Trump Cannot Block Twitter Users From His Account, Court Rules
U.S. District Judge Naomi Buchwald ruled Wednesday that the @realDonaldTrump Twitter account falls under the U.S. Supreme Court's public forum doctrine.
May 23, 2018 at 01:44 PM
5 minute read
The original version of this story was published on New York Law Journal
President Donald Trump. Photo: Bloomberg
The most powerful man in the world can do a lot of things, but he can't block folks on Twitter.
In an order Wednesday, U.S. District Judge Naomi Buchwald ruled President Donald Trump's blocking of individuals from his Twitter account, @realDonaldTrump, based on their political views is a violation of those user's First Amendment rights.
In a lengthy opinion, Buchwald agreed with the plaintiffs who have been blocked by Trump that the president's personal account falls under the public forum doctrine, as established by the U.S. Supreme Court. Blocking individuals because of their political views, then, is a free speech violation, Buchwald said.
In siding with the plaintiffs, Buchwald rejected the government's position that the First Amendment doesn't apply to the case specifically, and also that Trump's own First Amendment interest supersede those of the plaintiffs.
Buchwald also rejected the government's position that injunctive relief cannot be awarded against a U.S. president, but acknowledged it was “unnecessary to enter that legal thicket,” stating that a declaratory judgment “should be sufficient, as no government official—including the President—is above the law.” With the ruling, she said the assumption was that Trump and his staff would “remedy the blocking we have held to be unconstitutional.”
The decision represents a novel interpretation of the high court's precedent, pushing the doctrine from its analog roots in keeping government officials from censuring discourse at public events into the digital frontier of government officials on social media.

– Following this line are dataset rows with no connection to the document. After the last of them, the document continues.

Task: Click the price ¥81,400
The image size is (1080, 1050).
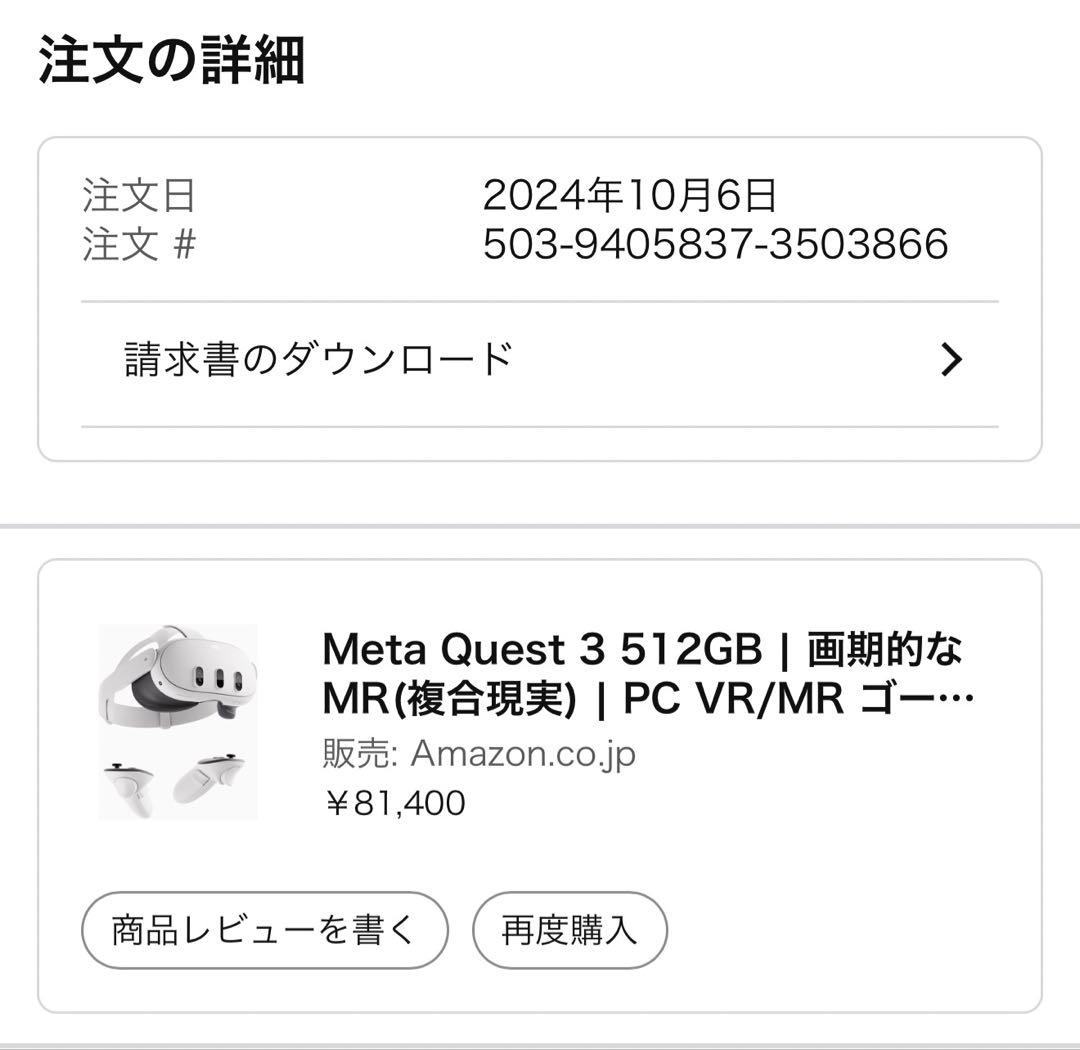Action: [394, 802]
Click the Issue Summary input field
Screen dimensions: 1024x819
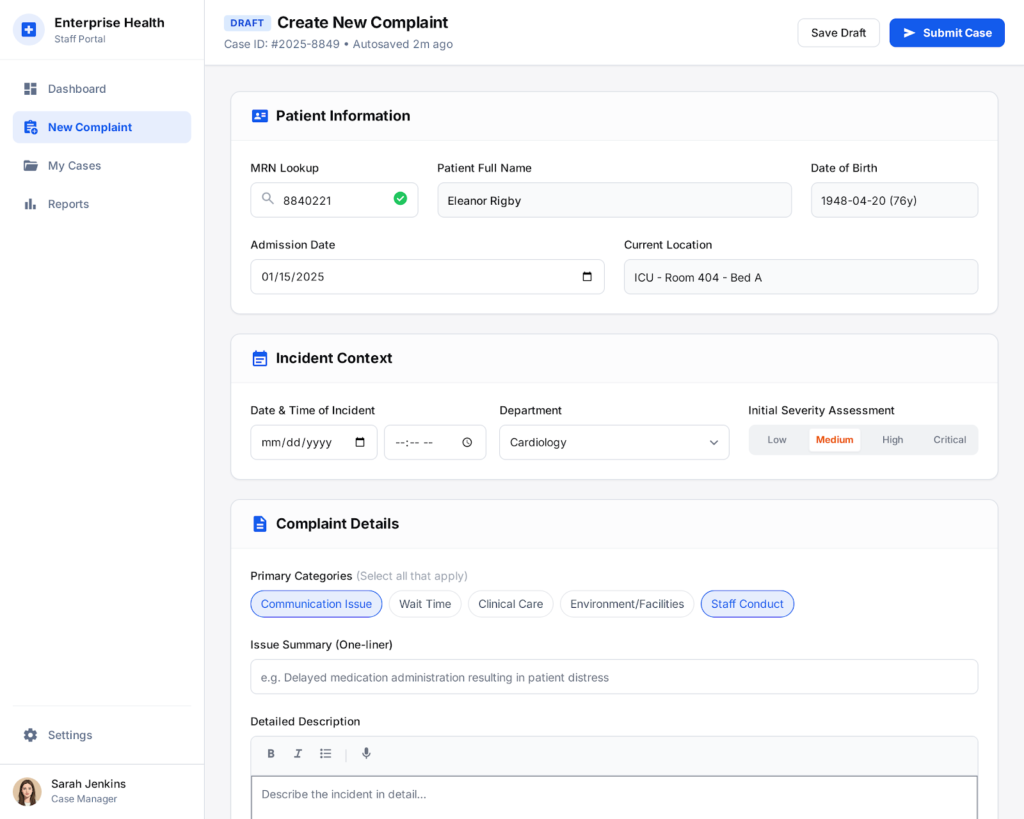tap(614, 677)
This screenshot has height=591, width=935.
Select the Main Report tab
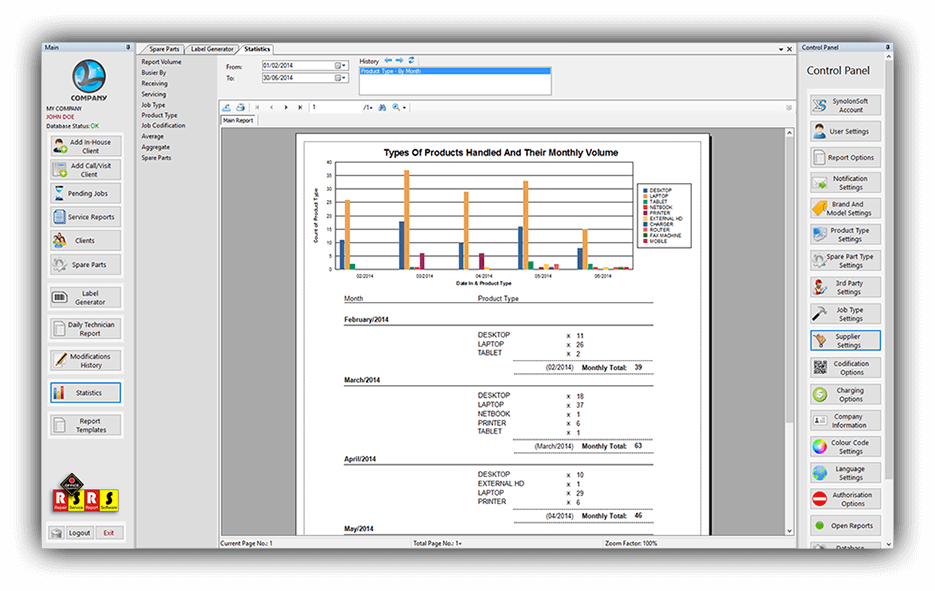click(x=238, y=120)
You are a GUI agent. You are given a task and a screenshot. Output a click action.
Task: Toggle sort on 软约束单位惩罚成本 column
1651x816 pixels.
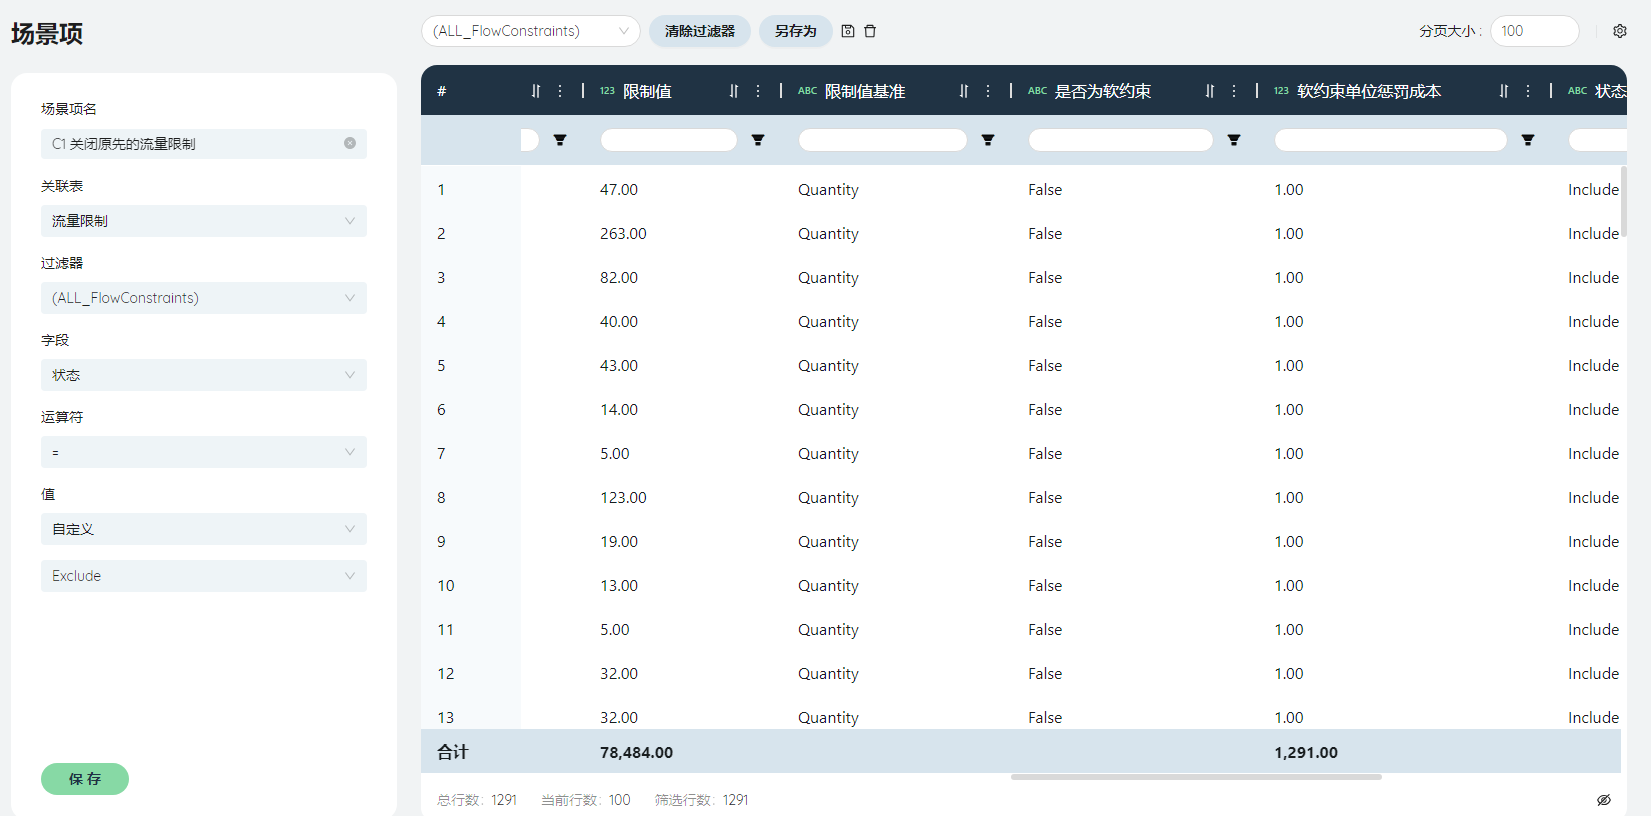1503,91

The suit was brought by seven Twitter users who all claimed to have been blocked by Trump's personal account. All said the action occurred after being critical of Trump on the social media forum.
Joined by the Knight First Amendment Institute at Columbia University, the plaintiffs argued that Trump's Twitter account should be held to a different standard than that of a private citizen. They argued that, since Trump routinely uses his personal account as a place for the discussion and dissemination of government-related information and decisions, it should be held to the same standards as any other government forum.
By blocking the users, which keeps them from seeing Trump's tweets, interacting with the president on the social media forum, or seeing the responses from other users to what the president has said, Trump was in violation of the public forum doctrine, which bars government officials from denying political speech in a government-controlled property.
The government argued that Trump's ability to block was a function of Twitter itself, not an action empowered by the law itself. But Buchwald agreed with the plaintiffs, finding Trump's Twitter account represented a government-controlled property, even though Twitter itself is a private company.
“No one can seriously contend that a public official's blocking of a constituent from her purely personal Twitter account—one that she does not impress with the trappings of her office and does not use to exercise the authority of her position—would implicate forum analysis, but those are hardly the facts of this case,” Buchwald wrote.
However, Buchwald acknowledged that not all aspects of the Twitter experience represented proper venues for public forum application. Comment threads, for example, aren't something Trump or his staff members can control, and therefore don't meet the forum threshold.
The “interactive space” around Trump's tweeting did very much reach that threshold, Buchwald said.
“The interactivity of Twitter is one of its defining characteristics, and indeed, the interactive space of the President's tweets accommodates a substantial body of expressive activity,” she wrote.
That Trump's team never contested the argument the plaintiffs were blocked because of their political expression, then, made it a clear exclusion of viewpoint, and therefore impermissible under the First Amendment, Buchwald found. Government officials don't lose their own First Amendment protections of association simply by entering government, she continued. They continue to have the right simply to ignore some views, while listening to others. But when it takes action to restrict certain voices, such as blocking their ability to interact at all with the president's tweets, the government “treads into territory proscribed by the First Amendment.”
That the president opted to block rather than simply mute the users—another feature provided by Twitter—illustrated the step-too-far nature of the president's actions.
A spokeswoman for the Department of Justice said in a statement that the department respectfully disagreed with Buchwald's decision, and is considering its next steps.
In a statement of his own, Jameel Jaffer, the Knight Institute's executive director, said the plaintiffs were pleased with the decision, which “reflects a careful application of core First Amendment principles to government censorship on a new communications platform.”